In this puzzle, we’re going to learn how to create a cross tab query using SQL Server. Cross tabs are a great way to summarize data. And given that Business Intelligence is a hot topic, knowing how to create one is key.
We’ll learn to create a cross tab query. Before you read the entire article, try the puzzle. Any work you do, if it you just get part of the answer, helps to reinforce the concepts you’ll learn.
Solving puzzles is a great way to learn SQL. Nothing beats practicing what you’ve learned. Once you have figured out the puzzle, post your answer in the comments so we all can learn from one another. We also discuss puzzle and more in Essential SQL Learning Group on Facebook. Be sure to find us there!
SQL Puzzle Question
The Adventure Works human resources director is starting a wage study. As part of this study, she would like a summary of annual wages by Department Group name and Life Status.
For our purposes, Life status is defined the combination of marital status and gender (e.g. Married-Male, Married-Female).
Using the AdventureWorks database as the basis for your answer, what SQL would you write to product the following table?

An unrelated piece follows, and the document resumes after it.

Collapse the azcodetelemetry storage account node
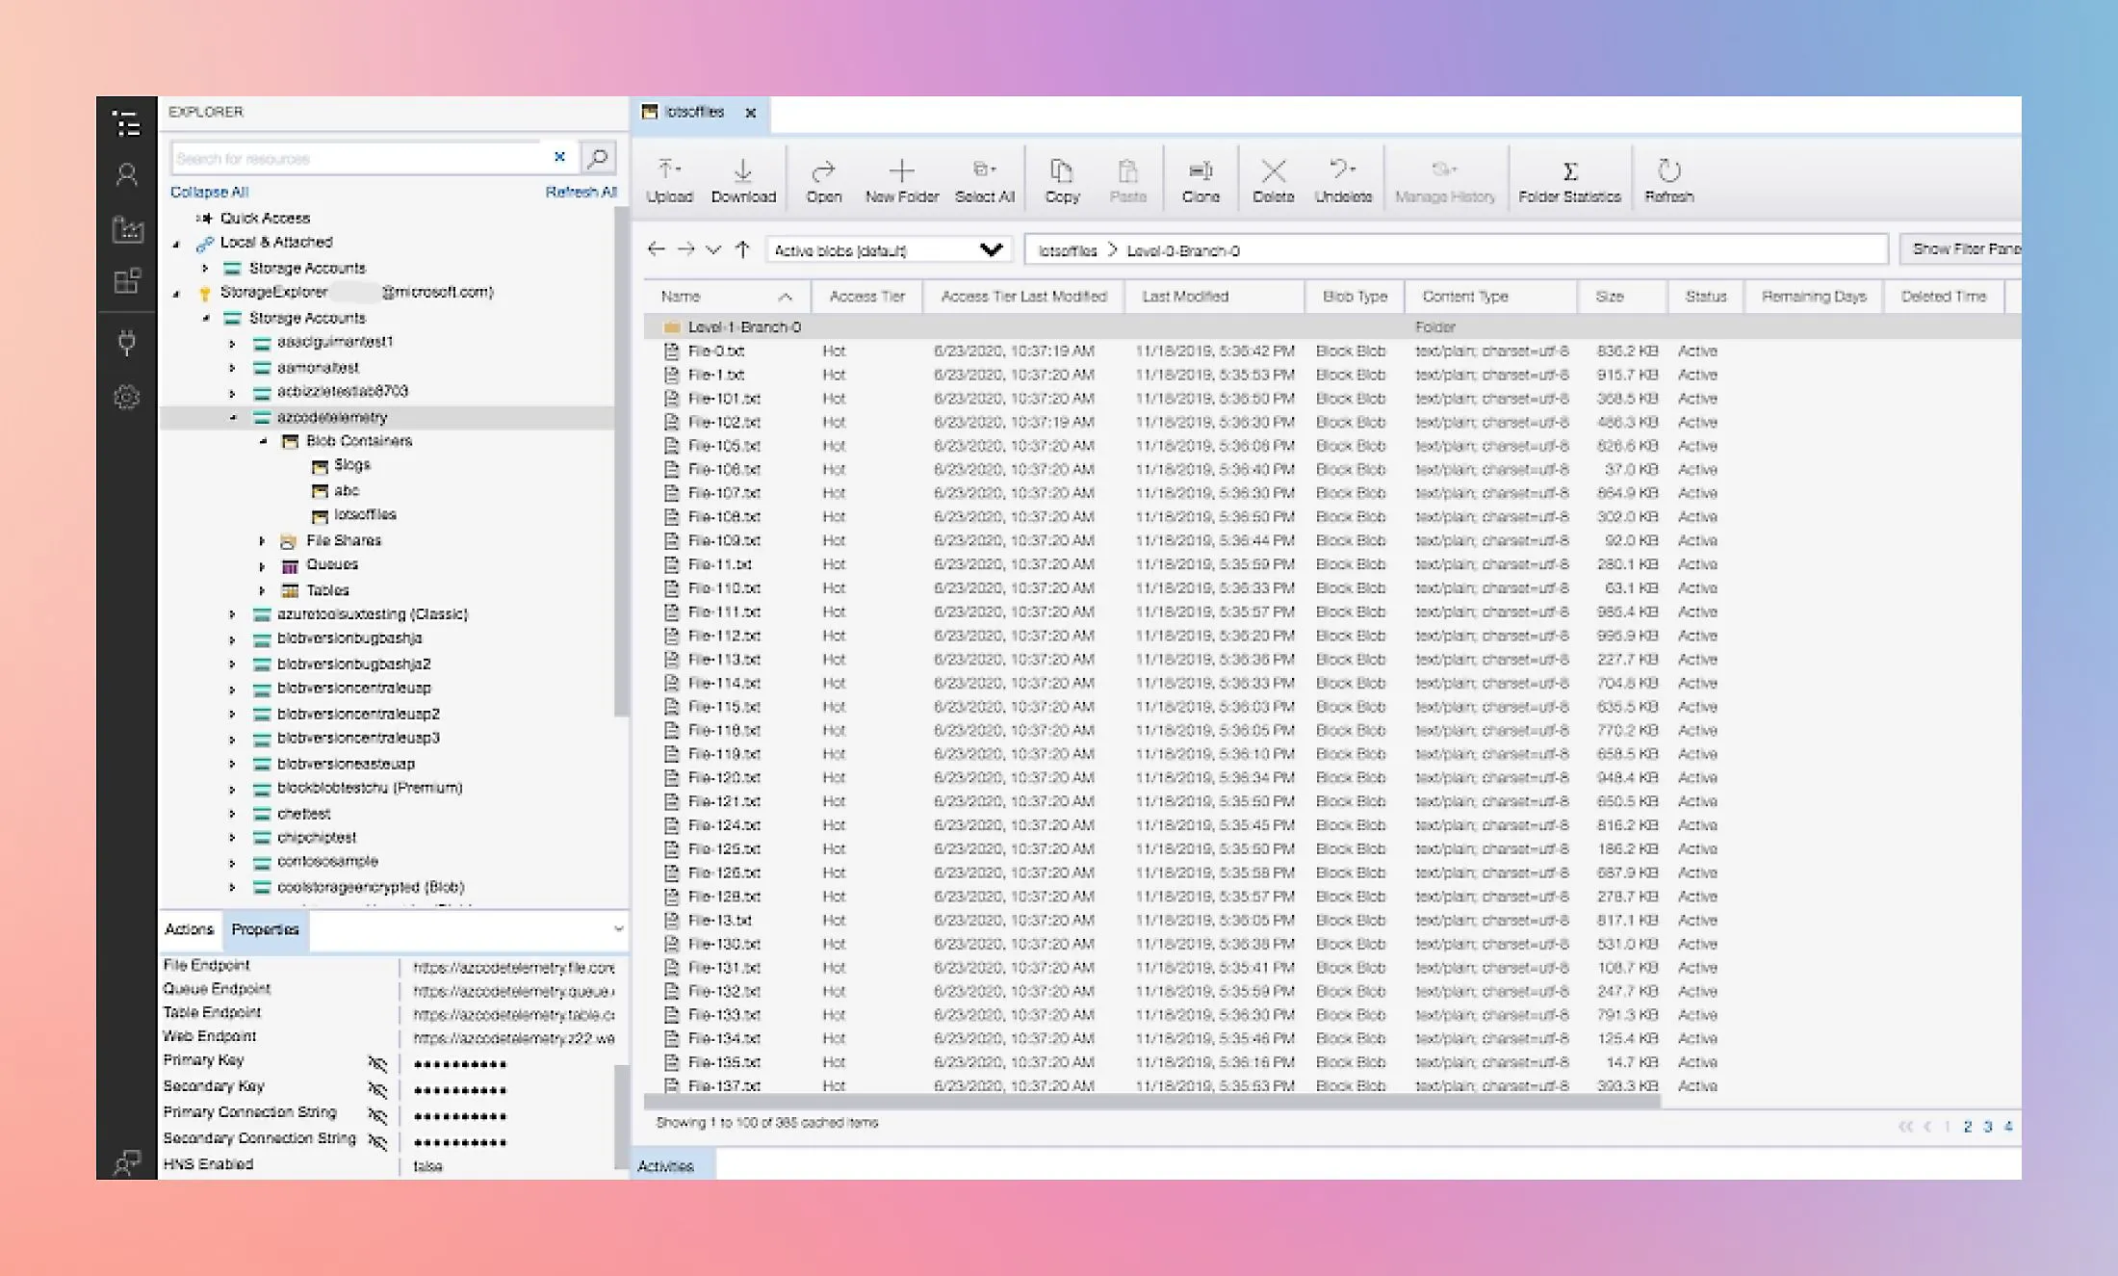The image size is (2118, 1276). click(233, 418)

Answer Using Cross Tab Query
Before we get into how to create the cross tab query, let’s first define the underlying query we’ll use as a source.
Once you study the adventure works database you’ll notice there are several key tables you’ll need to do your search. To help understand the database relationships, let’s create a database diagram.
These diagrams really help you understand relationships, and come in handy when writing the queries.
Below is the one to use for this puzzle. Notice how the Employee table is central to the query. Related to this are two separate dimensions, the first being pay history, the second, employee department history.

Cross Tab Query Detail Rows
The first step in putting together the summarization is to construct the query used to pull in the detailed data. After you study the diagram, you’ll see we’ll need several joins per the relationships shown.
To make it easier to read, I color coded the SQL inner joins related to pay history in red, and those with department group name in blue.
SELECT E.BusinessEntityID, D.GroupName, H.EndDate, E.MaritalStatus, E.Gender, P.Rate, P.PayFrequency, P.RateChangeDate, P.Rate * 40 * 52 / P.PayFrequency as AnnualPay FROM HumanResources.Employee E INNER JOIN HumanResources.EmployeePayHistory P ON E.BusinessEntityID = p.BusinessEntityID INNER JOIN HumanResources.EmployeeDepartmentHistory H ON E.BusinessEntityID = H.BusinessEntityID INNER JOIN HumanResources.Department D ON H.DepartmentID = D.DepartmentID WHERE E.CurrentFlag = 1;
There are several issues with this result. First, the query is returning more than one row per employee. To avoid double counting summary results, there should be a single row.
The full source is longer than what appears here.